Scientists may have figured out why some people infected with liver-destroying hepatitis C essentially cure themselves: Their genes seem to unleash a faster immune attack.
The research, reported Thursday in the journal Science, may point to new ways to prevent or treat hepatitis C, widely considered the most serious of a family of liver viruses.
About 20 percent of people infected with hepatitis C somehow clear the virus from their bodies without treatment. But about 3 million Americans and 180 million people worldwide remain chronically infected, at risk of eventually developing liver cancer or failure. The virus claims 10,000 to 12,000 U.S. lives annually.
Doctors have long hoped that learning why some people are lucky enough to spontaneously recover might help them create a vaccine to prevent hepatitis C.
Now research by a team of U.S. and British scientists suggests one key to that recovery is genes that take the brakes off the body’s front-line immune defense, so-called natural killer cells.
The work won’t benefit patients any time soon.
However, “It brings us closer to understanding how the virus works,” said Dr. Chloe Thio of Johns Hopkins University, who co-authored the study with researchers from Britain’s Southampton University and the U.S. National Cancer Institute.
“In the long term, whether we can use this information to modulate the body’s immune system to improve therapeutics or vaccine design — that is the ultimate goal,” she said.

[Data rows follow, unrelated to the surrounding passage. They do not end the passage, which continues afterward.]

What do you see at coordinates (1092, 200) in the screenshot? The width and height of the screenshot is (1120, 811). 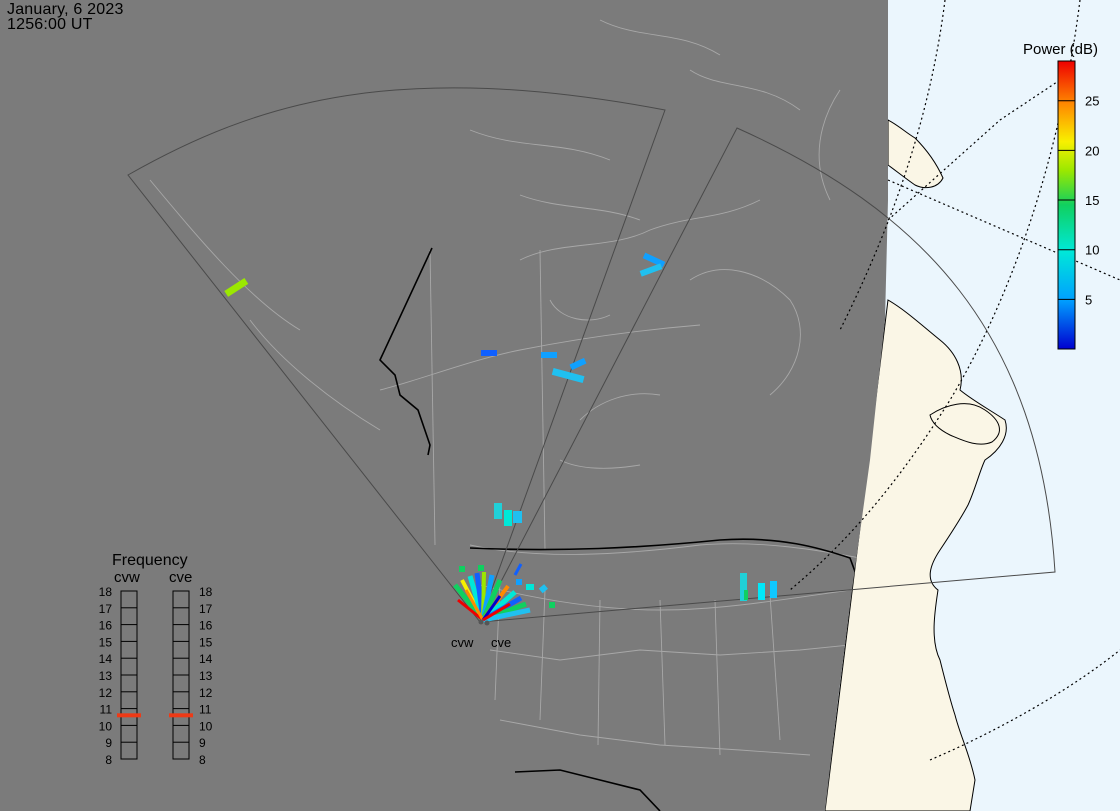 I see `colorbar-tick-label: 15` at bounding box center [1092, 200].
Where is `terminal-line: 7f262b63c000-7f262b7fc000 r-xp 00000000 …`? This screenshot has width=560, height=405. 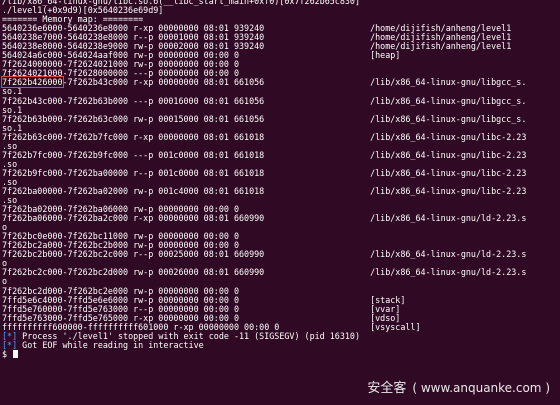
terminal-line: 7f262b63c000-7f262b7fc000 r-xp 00000000 … is located at coordinates (264, 136).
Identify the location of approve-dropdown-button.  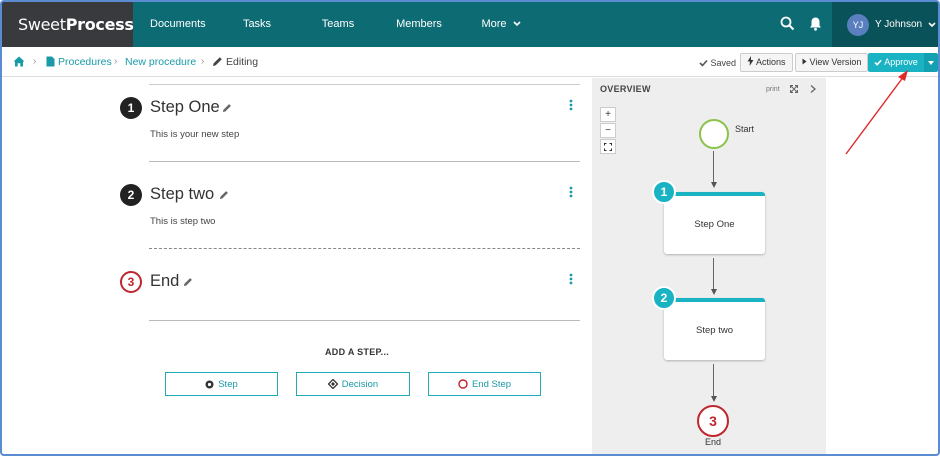
(931, 62).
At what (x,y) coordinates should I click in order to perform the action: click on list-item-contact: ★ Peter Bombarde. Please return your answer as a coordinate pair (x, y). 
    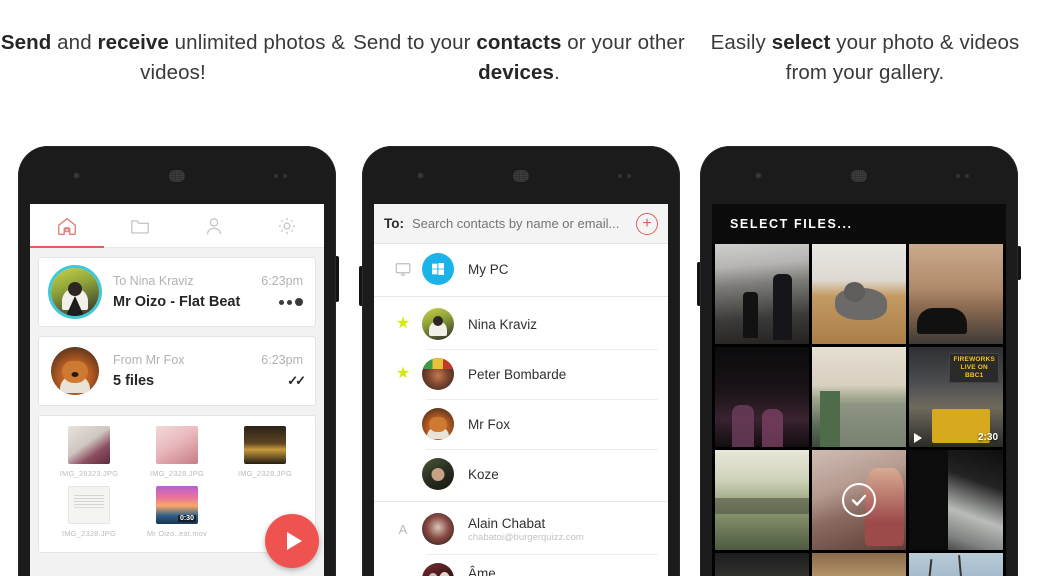
    Looking at the image, I should click on (521, 374).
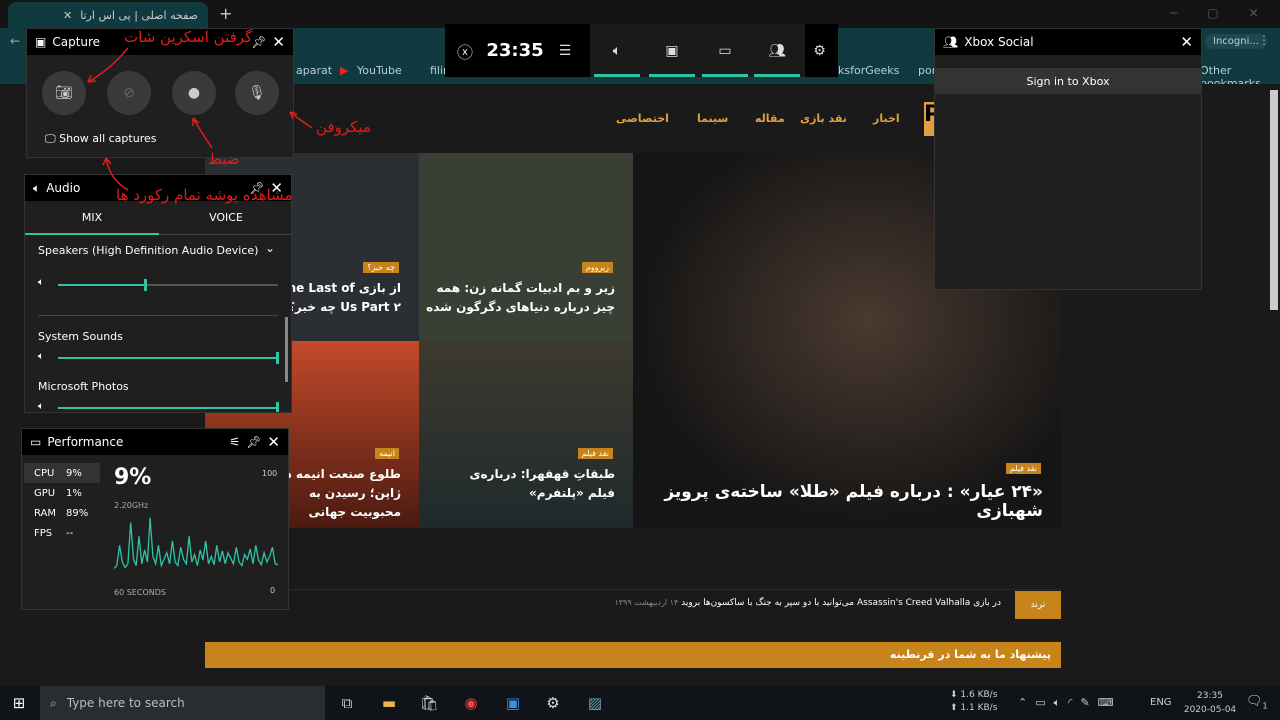  What do you see at coordinates (168, 285) in the screenshot?
I see `master-volume-slider` at bounding box center [168, 285].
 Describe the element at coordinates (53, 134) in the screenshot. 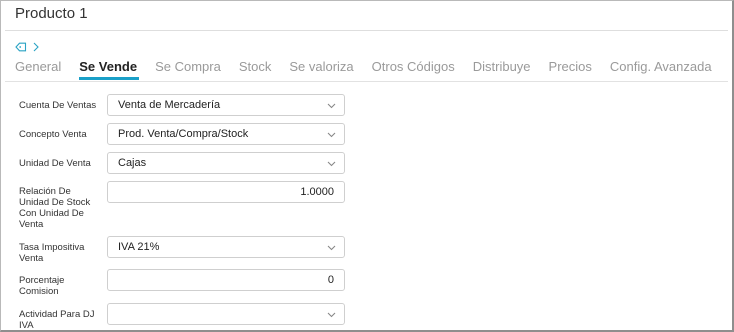

I see `concepto-venta-label: Concepto Venta` at that location.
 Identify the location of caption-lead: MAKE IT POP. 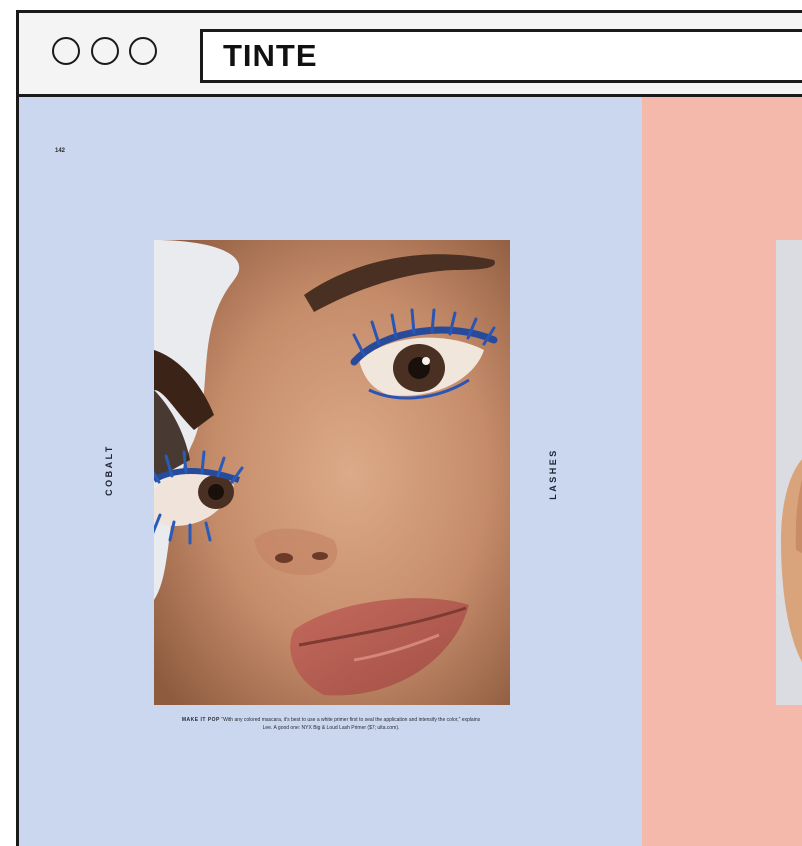
(200, 720).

Hepatitis C studies in chimpanzees suggested natural killer cells were more active in animals that recovered. To find the genes involved in that immune response, the researchers analyzed the DNA of 1,037 hepatitis C patients, 352 of whom spontaneously recovered.
Natural killer cells are continually poised to attack if a virus strikes. Inhibitory receptors called KIRs (pronounced “keers”) keep them in check between infections, to ensure they don’t attack healthy tissue.
The scientists discovered a particular gene combination that controls one KIR receptor, and the molecule attached to it was twice as common in recovered patients than in the still-infected.
But how would an immune-inhibiting system fight hepatitis?
Natural killer cells take action
When the body senses viral infection, it has to activate the natural killer cells by switching off inhibiting receptors, Thio explained. This KIR combination seems weak, “so it’s easier to overcome,” she said.
There’s a caveat: The genetic protection was found only in patients thought to have received an initial low dose of hepatitis C, because they were infected by contaminated drug or tattoo needles instead of a blood transfusion. It may be that the extra virus from tainted blood — long a common cause of hepatitis C — was simply too much for those patients’ first-line defenses to handle, Thio said.
Since 1992, the U.S. blood supply has been strictly tested for hepatitis C, so new transfusion-related cases have plummeted. Today the disease is most commonly spread here through injecting drug use.
Other factors also play a role in spontaneous hepatitis C recovery, Dr. Peter Parham of Stanford University said in an accompany editorial.
But he noted that doctors already help treat a type of leukemia by releasing natural killer cells from a different KIR receptor, so the question now is whether a similar strategy could be developed for hepatitis.